Behind the Bastards

Behind the Bastards

Behind the Bastards
Topic: Historical Crime
Network: Cool Zone Media
Podcast Year: 2024

Every week I listen to this podcast about the worst humans in human history and wonder if perhaps I’m now on some sort of covert government hit list. The host, Robert Evans — no, not that Robert Evans — has very interesting politics. I think they used to call it libertarian. But he’s more conspiracy-adjacent, anti-establishment gun enthusiast than I would normally be comfortable hanging with. You know, me being a squishy Gen-X, blue-state lefty afraid of my own shadow. Drugs? No thanks. Drinking and fighting and possibly hacking official systems to steal the secrets of nefarious US programs? Nope, I’m good. Point is, this dude is everything I am not. But I do love a story about terrible people. So sign me up and I’ll ignore the nonsense. Hopefully my cookies aren’t being collected by some shadowy cabal somewhere. See, there I go.

It’s generational; I get it. We’re rule followers and trust that our governments are working in general good faith. This podcast, not so much. It’s been up and running since 2018, so I am super late to the game, just joining the party in 2023. I haven’t scrolled back through the entire back catalog, but presumably he did all the Hitlers and other WWII German ghouls in the first year. Moved on to strongmen and dictators from there. And worked his way into mass murderers and cult leaders. Bastards all. He does move beyond history’s monsters, though. Propagandists, tech leaders, scammers, insurrectionists and others. If anyone any time in history has called you a piece of shit, you’re on his radar. And even some that are not.
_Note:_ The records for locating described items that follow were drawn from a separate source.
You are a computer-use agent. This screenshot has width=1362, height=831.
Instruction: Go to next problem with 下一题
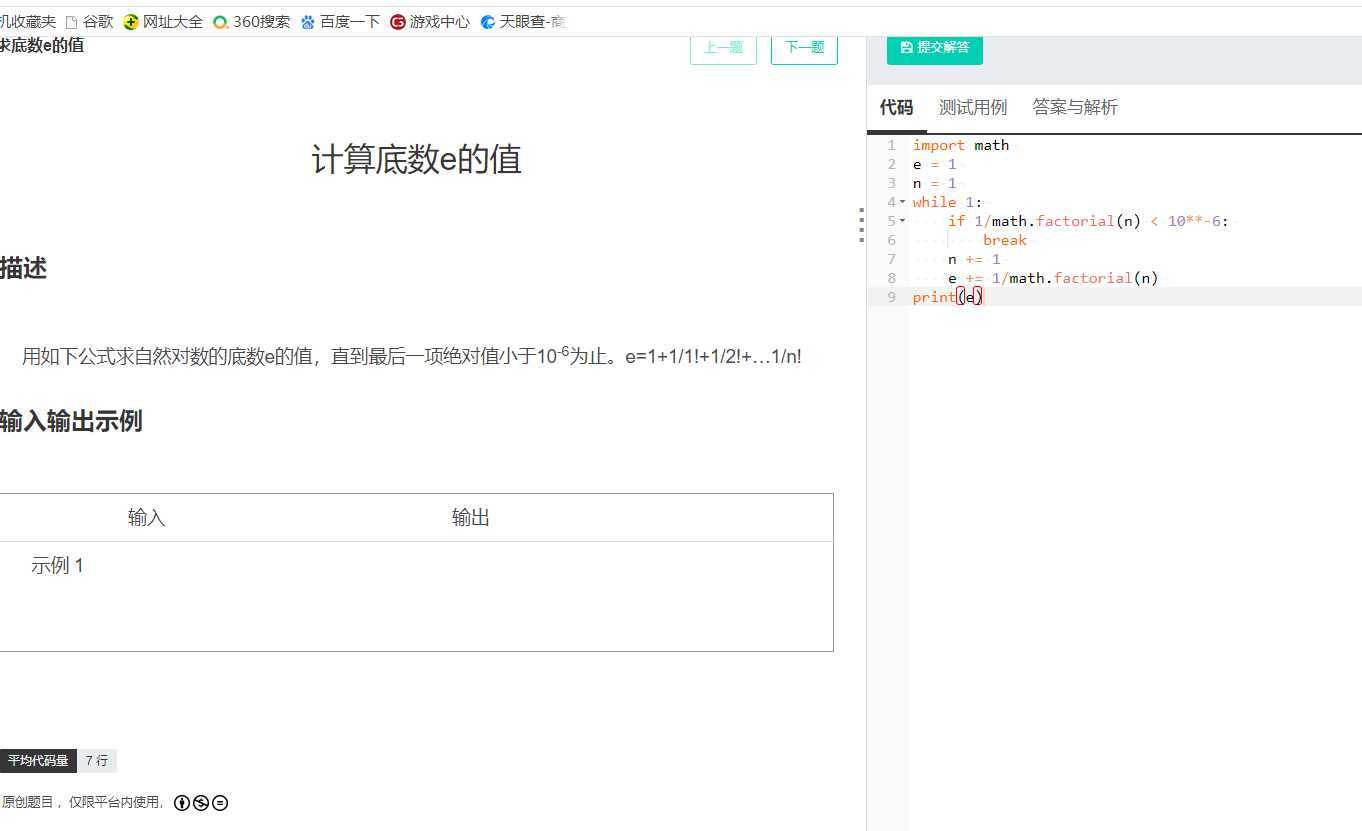point(804,47)
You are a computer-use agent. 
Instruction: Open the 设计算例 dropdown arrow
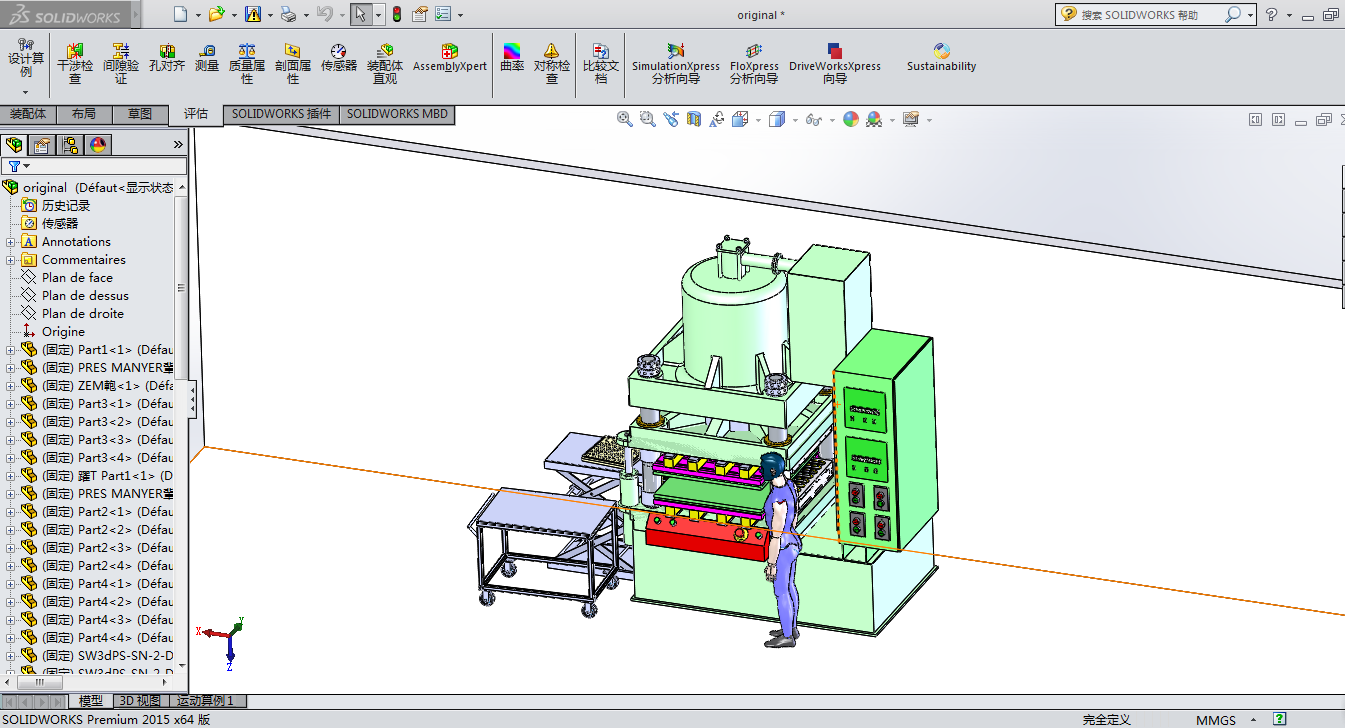click(26, 92)
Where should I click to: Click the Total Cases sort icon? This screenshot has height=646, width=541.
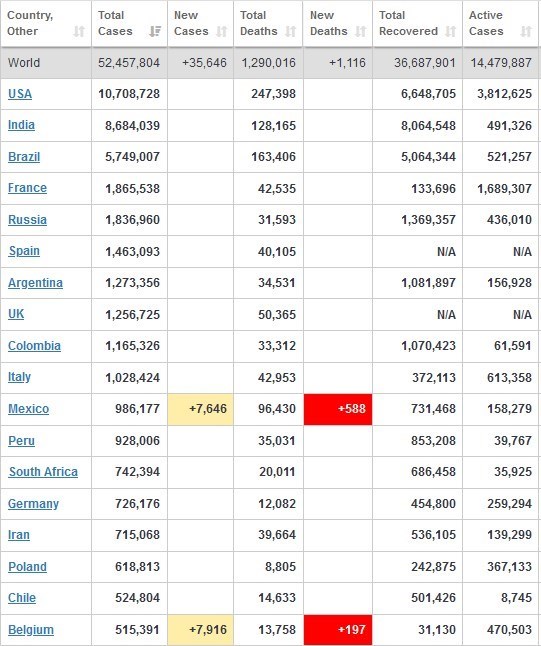[155, 31]
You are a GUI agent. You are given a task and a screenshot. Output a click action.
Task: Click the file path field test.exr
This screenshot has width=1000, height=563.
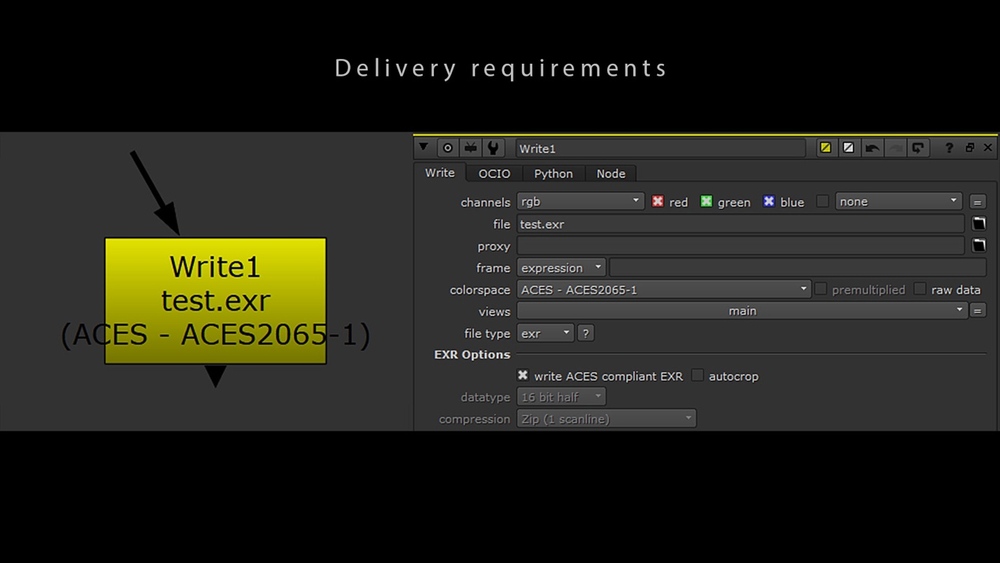[x=740, y=224]
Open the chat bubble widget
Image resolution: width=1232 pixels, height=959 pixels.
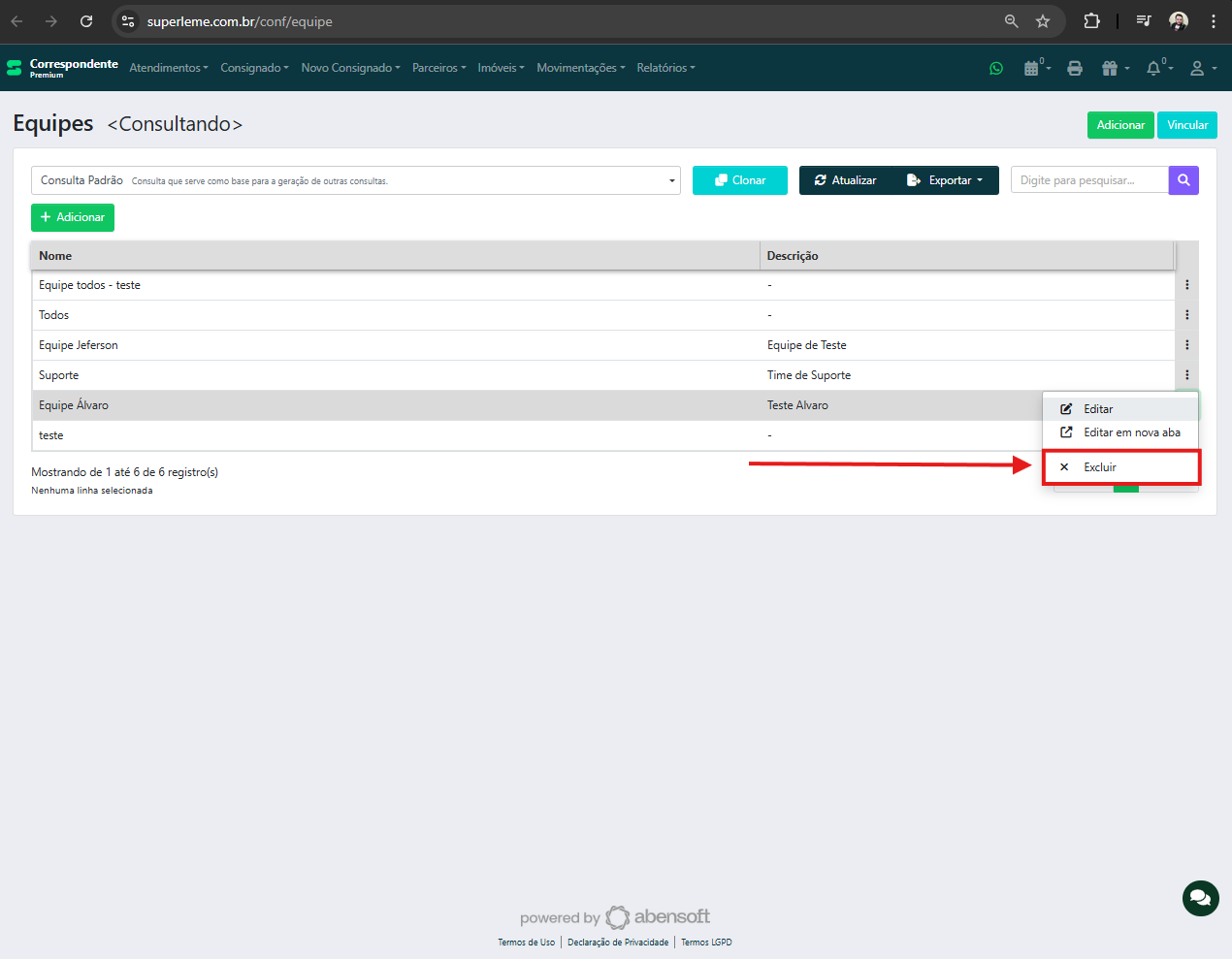point(1200,898)
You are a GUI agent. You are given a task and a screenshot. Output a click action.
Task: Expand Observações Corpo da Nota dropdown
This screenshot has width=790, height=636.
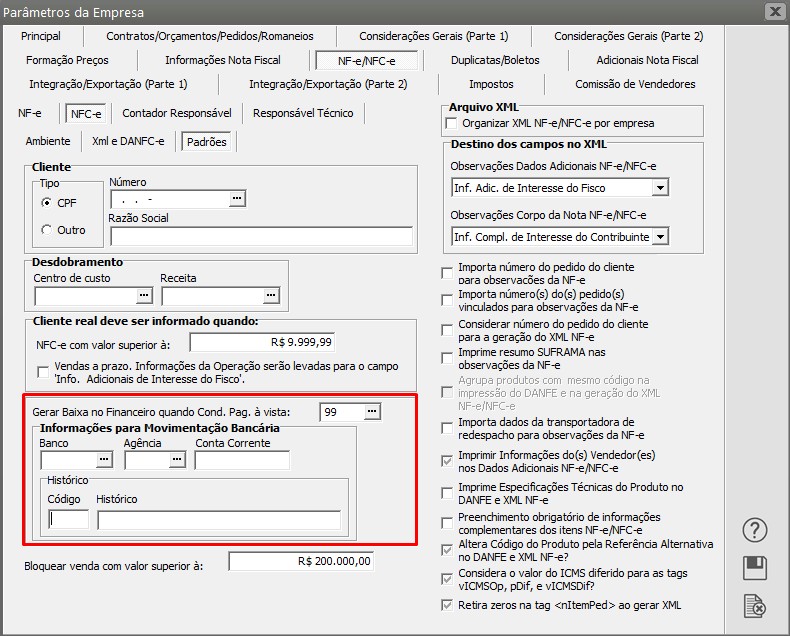[659, 237]
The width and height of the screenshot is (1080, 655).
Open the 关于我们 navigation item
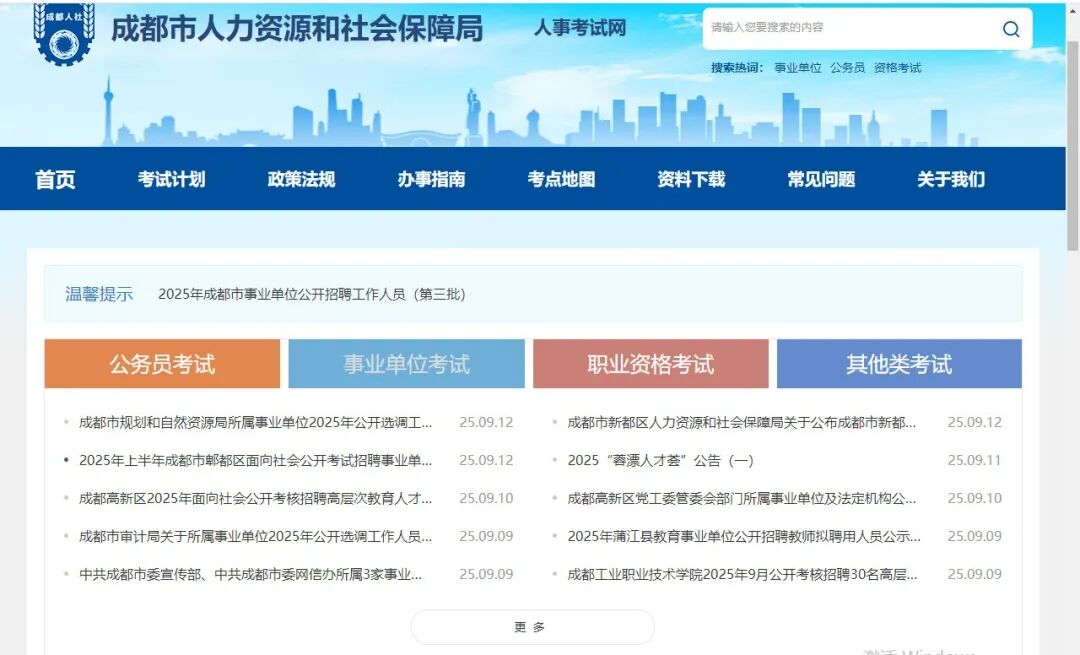951,179
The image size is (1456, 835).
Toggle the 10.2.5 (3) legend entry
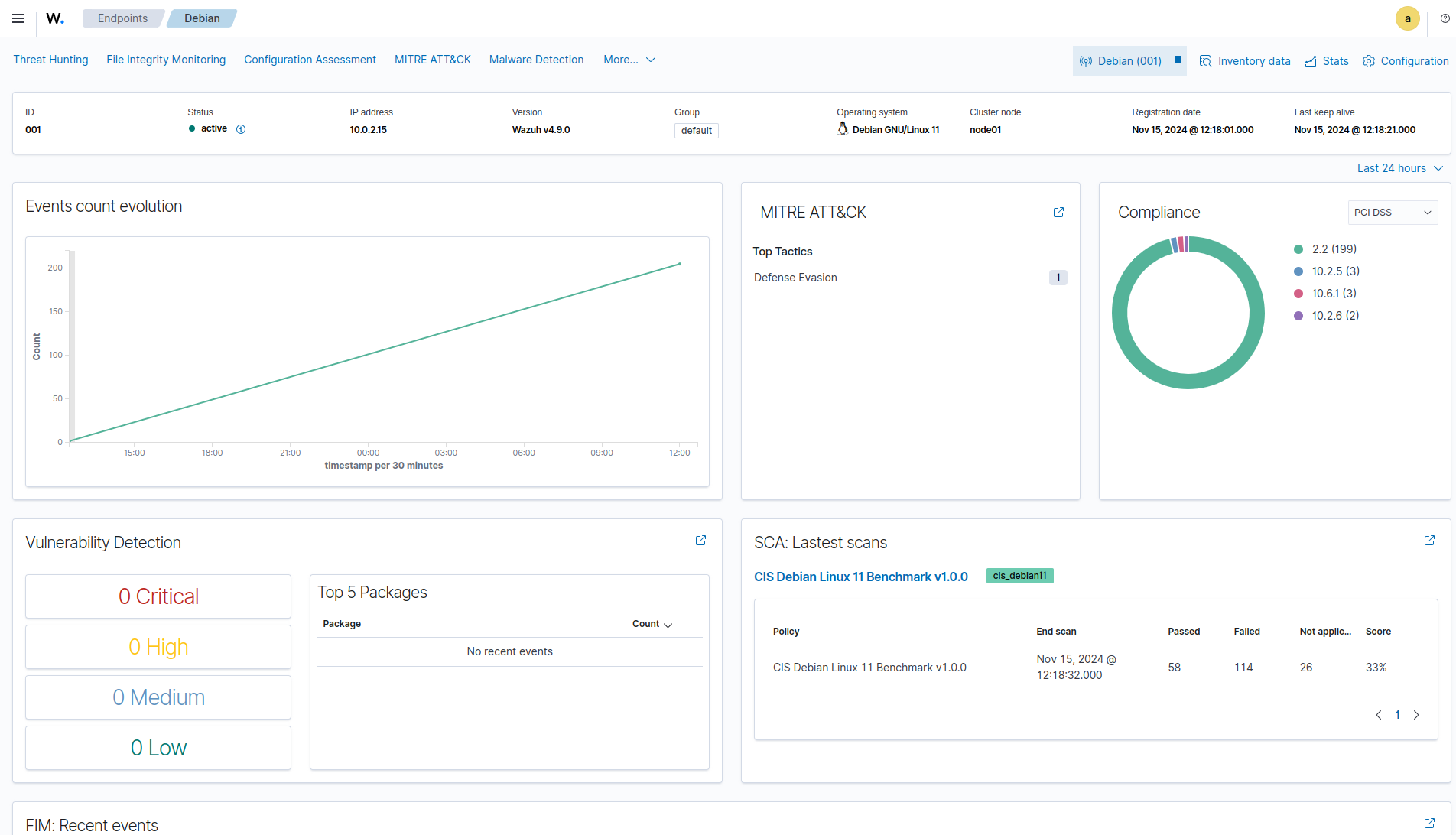tap(1335, 271)
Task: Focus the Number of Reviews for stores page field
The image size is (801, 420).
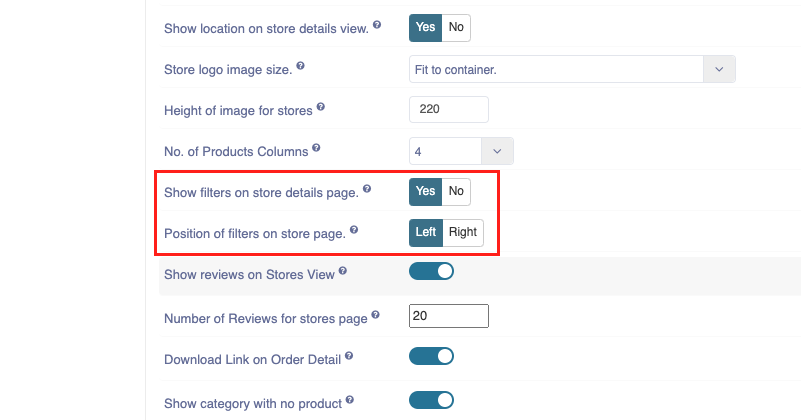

And, yeah, I could watch the History Channel and get all the Goebbels and Pol Pots of the world, but Evans has multiple episodes about dudes like Lord Aspinall, G. Gordon Liddy and modern bastards like Sam Bankman-Fried (which is actually about author Michael Lewis) and stupid-ass Scott Adams. And, yes, the level of bastardness is seriously variable. Nobody is putting the dude who created Dilbert on the same level as Mengele, but the man has definitely been called a piece of shit a few times in his life. And, honestly, it’s these kind of mysterious historical folks or organizations that I’ve never heard of that are the most interesting. Or things like the Illuminati, whose history is way different than I knew. It’s educational! You just have to work yourself through Evans’ sometimes oddball voice and left-of-center sense of humor. And his somewhat sus politics, of course.

But he clearly puts a lot of work into the show. He does deep research on whatever the subject of the week is. He generally goes chronologically through the development of the person or organization that is the subject of the pod. Starting with early life and going through death or prison or whatever makes a logical end. Some is straight-up Wikipedia. But other stuff is research on papers, historical documents, interviews and all the other places people find information. In his case, I’m sure he’s dark-webbing some of this stuff and maybe calling up some of his presumably unsavory connections through old jobs and wherever he spent his nights in his early life. He’s still a relatively young dude, and despite working at Cracked.com he feels way more Vice. So Vice. His sense of humor basically involves shitting on the fact he has to run ads on his podcast to pay the bills. I’d call his style “dark.” But he’s covering dark things. Subversive? Not really. I’d classify it as sophomoric un-PC, really. But don’t think that he’s reporting on these people because he’s on their side. Hardly. Again, his politics are clearly very complicated. Guest hosts run the gamut racially, sexually, gender fluidly, etc. He clearly hates government overreach. And fascists. And racists. And anyone who has made money on the backs of the poor, unwilling or unaware. Hates big control in politics and tech and anything else where privacy is risked and lives controlled. Live and let live, I guess. But with guns. Let’s call it paranoid laissez faire liberalism.

Anyhow, the podcast is entertaining and I’ve learned about all sorts of people and things that I never would have by listening to Evans and his guests. I do like how he takes what feels like an Internet rabbit hole and gathers it in a digestible way that makes sense. I wouldn’t call it reporting, per se, but he is really good at culling disparate info and presenting a cohesive chronological story in an audio-only format. Which I imagine is a pretty time-consuming, difficult thing to do consistently. It’s just amazing there are this many bastards for this podcast. But I guess there are new ones born every day.